Supplied material: Begin
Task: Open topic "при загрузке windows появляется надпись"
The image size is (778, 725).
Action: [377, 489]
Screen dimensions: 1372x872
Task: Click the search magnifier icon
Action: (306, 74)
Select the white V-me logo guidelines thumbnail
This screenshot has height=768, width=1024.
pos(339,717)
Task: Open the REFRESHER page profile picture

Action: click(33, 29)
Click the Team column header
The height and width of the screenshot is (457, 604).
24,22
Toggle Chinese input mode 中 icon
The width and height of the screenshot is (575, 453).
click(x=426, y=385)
Supplied material: End
◆ Work request ◆
Retype exactly the lines from the one containing "The width and" through the last line of the records above, including both.

◆ Solution ◆
The width and height of the screenshot is (575, 453).
click(x=426, y=385)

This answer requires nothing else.